■ TASK TO COMPLETE
From the line containing "The height and width of the screenshot is (472, 807)." down to the last line of the records below, give every line again without any change.

Data entries:
- - -
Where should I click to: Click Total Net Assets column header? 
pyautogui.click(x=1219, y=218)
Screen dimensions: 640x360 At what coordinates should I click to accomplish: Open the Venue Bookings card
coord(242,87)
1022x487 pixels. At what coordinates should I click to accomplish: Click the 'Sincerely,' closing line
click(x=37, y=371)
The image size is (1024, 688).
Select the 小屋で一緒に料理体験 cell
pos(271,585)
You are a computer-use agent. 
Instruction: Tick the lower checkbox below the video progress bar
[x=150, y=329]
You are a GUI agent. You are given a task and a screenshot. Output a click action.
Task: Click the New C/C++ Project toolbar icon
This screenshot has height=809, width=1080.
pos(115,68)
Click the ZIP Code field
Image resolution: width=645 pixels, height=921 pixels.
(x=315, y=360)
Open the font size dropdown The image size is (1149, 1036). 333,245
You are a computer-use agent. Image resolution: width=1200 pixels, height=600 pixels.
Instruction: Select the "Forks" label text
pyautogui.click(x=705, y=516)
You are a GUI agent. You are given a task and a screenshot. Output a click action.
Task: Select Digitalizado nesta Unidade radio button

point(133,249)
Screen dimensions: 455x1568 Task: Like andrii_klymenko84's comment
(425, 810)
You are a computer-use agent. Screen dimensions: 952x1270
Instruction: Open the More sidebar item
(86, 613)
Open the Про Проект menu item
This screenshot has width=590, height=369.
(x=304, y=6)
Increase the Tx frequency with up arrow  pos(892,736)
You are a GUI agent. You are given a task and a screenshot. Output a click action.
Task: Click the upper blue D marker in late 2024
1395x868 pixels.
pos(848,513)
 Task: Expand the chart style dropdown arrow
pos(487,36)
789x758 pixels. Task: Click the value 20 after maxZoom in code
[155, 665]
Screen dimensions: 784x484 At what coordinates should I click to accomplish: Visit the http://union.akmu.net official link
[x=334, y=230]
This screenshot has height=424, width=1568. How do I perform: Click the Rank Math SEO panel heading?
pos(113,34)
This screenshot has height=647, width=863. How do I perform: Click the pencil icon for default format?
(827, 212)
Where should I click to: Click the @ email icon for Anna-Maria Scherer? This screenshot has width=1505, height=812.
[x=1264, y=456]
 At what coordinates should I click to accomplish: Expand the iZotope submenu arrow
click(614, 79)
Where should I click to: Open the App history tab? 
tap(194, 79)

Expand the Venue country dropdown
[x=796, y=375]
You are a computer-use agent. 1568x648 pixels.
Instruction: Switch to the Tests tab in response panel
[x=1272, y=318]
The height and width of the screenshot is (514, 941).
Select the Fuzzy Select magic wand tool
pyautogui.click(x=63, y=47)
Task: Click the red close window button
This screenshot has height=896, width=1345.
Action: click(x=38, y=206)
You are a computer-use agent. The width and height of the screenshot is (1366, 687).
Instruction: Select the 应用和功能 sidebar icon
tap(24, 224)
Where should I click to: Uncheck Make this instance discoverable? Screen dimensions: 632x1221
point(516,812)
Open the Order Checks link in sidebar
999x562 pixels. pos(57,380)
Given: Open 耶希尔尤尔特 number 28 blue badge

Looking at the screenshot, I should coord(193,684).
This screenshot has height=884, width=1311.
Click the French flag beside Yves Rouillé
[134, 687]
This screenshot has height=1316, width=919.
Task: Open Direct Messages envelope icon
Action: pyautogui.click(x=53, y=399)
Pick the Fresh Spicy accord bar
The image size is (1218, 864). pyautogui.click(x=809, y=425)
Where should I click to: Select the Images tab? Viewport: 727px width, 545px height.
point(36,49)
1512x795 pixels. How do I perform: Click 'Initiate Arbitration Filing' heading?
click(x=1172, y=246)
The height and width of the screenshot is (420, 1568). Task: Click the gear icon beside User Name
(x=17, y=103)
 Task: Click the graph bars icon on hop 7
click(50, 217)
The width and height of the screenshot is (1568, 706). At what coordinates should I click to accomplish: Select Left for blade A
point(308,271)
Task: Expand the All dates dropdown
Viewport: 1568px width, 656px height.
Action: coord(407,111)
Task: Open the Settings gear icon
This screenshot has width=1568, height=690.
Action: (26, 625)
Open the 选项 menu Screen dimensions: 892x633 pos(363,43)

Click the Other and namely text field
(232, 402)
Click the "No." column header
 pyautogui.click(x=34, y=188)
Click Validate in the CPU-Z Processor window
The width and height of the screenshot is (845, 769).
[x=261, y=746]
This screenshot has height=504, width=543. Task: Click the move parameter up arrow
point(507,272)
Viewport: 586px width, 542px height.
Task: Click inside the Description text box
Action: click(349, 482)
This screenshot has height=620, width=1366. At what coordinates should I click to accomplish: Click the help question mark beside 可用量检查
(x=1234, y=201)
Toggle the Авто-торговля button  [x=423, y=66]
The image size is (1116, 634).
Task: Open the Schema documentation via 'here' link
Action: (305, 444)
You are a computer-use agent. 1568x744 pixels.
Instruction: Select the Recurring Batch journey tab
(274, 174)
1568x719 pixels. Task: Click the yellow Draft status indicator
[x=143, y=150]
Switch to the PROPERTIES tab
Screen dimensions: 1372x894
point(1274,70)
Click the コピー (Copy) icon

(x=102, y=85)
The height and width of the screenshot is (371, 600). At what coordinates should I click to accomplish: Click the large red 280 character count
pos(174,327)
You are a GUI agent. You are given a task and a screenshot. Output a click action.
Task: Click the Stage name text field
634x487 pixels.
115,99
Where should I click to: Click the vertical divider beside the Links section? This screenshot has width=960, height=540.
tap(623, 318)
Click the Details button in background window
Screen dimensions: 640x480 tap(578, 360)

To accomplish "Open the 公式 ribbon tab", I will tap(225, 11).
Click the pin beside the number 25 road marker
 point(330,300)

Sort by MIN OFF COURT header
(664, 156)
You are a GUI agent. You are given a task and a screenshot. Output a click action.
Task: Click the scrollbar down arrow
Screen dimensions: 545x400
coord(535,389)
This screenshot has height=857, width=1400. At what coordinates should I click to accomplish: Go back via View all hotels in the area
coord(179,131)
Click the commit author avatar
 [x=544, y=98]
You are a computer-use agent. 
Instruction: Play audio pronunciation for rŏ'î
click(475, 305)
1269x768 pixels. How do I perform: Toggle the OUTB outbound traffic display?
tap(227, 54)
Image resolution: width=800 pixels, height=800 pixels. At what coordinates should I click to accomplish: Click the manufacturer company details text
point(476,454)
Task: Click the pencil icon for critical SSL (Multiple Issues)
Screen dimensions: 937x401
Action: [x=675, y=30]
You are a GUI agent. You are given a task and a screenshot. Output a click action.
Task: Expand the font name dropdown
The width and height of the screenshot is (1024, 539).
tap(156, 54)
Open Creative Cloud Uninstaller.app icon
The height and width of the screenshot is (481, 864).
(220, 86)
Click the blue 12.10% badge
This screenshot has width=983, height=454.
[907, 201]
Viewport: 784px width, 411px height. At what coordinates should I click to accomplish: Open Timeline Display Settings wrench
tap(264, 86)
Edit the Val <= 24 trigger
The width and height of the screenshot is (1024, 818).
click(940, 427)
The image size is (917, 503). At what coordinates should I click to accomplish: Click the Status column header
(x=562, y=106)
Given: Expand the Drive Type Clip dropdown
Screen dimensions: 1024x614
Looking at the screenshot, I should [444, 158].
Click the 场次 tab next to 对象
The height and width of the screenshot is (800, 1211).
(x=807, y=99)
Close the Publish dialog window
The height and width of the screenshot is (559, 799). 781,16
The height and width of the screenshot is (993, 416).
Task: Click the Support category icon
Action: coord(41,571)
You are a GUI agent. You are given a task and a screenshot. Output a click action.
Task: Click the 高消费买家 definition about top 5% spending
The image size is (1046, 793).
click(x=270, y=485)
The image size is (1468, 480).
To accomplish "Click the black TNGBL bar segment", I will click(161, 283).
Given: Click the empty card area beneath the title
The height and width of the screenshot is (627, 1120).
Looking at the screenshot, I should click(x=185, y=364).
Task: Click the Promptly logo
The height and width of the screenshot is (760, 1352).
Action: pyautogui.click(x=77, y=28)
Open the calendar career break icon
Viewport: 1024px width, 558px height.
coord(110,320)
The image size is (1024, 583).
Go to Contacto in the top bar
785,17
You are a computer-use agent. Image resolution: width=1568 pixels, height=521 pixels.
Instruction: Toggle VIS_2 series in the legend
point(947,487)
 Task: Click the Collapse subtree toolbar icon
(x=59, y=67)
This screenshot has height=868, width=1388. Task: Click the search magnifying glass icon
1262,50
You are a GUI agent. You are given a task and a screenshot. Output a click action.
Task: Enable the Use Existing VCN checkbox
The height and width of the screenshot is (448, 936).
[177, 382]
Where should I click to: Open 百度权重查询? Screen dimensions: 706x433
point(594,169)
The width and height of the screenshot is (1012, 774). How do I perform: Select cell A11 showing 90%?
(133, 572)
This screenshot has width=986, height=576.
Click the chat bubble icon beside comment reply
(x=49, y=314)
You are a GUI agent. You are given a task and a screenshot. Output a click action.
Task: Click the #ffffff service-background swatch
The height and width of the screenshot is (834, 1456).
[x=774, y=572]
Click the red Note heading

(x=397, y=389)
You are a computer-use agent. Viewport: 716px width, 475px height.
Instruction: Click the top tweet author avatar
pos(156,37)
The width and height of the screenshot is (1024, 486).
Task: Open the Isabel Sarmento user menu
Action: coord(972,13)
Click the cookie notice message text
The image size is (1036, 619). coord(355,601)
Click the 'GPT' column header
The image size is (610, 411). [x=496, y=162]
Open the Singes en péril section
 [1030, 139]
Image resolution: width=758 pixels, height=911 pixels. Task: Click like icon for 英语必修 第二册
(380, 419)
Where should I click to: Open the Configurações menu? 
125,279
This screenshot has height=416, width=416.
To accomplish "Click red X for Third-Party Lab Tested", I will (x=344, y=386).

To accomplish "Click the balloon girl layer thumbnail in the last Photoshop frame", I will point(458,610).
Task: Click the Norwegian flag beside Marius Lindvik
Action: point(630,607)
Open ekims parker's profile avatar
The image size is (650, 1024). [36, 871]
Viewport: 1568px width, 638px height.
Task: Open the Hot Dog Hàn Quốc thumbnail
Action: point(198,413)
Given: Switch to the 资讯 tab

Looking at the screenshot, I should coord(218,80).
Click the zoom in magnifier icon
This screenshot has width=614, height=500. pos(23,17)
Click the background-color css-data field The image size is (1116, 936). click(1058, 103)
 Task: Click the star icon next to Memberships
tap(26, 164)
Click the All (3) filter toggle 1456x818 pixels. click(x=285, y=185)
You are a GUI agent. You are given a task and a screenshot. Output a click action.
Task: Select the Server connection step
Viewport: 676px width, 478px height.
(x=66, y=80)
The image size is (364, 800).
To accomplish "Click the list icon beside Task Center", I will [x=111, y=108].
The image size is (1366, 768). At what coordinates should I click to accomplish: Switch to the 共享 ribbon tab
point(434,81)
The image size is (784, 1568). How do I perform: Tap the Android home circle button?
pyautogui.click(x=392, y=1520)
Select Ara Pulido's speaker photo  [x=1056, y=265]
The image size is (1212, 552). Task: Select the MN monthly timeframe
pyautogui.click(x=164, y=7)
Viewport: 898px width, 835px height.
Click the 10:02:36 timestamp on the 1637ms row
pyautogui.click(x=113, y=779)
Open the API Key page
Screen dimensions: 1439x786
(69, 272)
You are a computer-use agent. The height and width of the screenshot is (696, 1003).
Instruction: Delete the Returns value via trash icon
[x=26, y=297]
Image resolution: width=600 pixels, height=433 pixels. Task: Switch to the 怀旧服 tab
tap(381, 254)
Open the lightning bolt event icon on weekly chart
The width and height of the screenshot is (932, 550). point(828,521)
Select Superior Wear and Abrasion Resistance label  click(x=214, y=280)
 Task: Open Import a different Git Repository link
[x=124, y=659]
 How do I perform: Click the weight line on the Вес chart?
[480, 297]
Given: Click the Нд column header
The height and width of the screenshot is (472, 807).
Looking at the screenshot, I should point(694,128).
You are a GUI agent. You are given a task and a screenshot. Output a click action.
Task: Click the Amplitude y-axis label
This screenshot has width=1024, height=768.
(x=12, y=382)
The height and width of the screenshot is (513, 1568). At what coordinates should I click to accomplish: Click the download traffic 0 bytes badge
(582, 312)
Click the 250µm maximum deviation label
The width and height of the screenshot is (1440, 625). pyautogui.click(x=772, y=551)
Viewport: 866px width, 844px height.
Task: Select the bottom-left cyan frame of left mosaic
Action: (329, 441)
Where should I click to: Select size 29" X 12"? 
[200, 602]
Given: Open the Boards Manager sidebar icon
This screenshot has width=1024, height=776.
- - -
■ EXERCISE SOLUTION
The height and width of the screenshot is (472, 807).
Looking at the screenshot, I should point(694,128).
You are a GUI agent. You are given a task and a screenshot. Output a click action.
Task: Click the Amplitude y-axis label
This screenshot has width=1024, height=768.
(x=12, y=382)
The height and width of the screenshot is (513, 1568). At what coordinates should I click to accomplish: Click the download traffic 0 bytes badge
(582, 312)
Click the 250µm maximum deviation label
The width and height of the screenshot is (1440, 625). pyautogui.click(x=772, y=551)
Viewport: 866px width, 844px height.
Task: Select the bottom-left cyan frame of left mosaic
Action: (329, 441)
Where should I click to: Select size 29" X 12"? 
[200, 602]
Given: Open the Boards Manager sidebar icon
This screenshot has width=1024, height=776.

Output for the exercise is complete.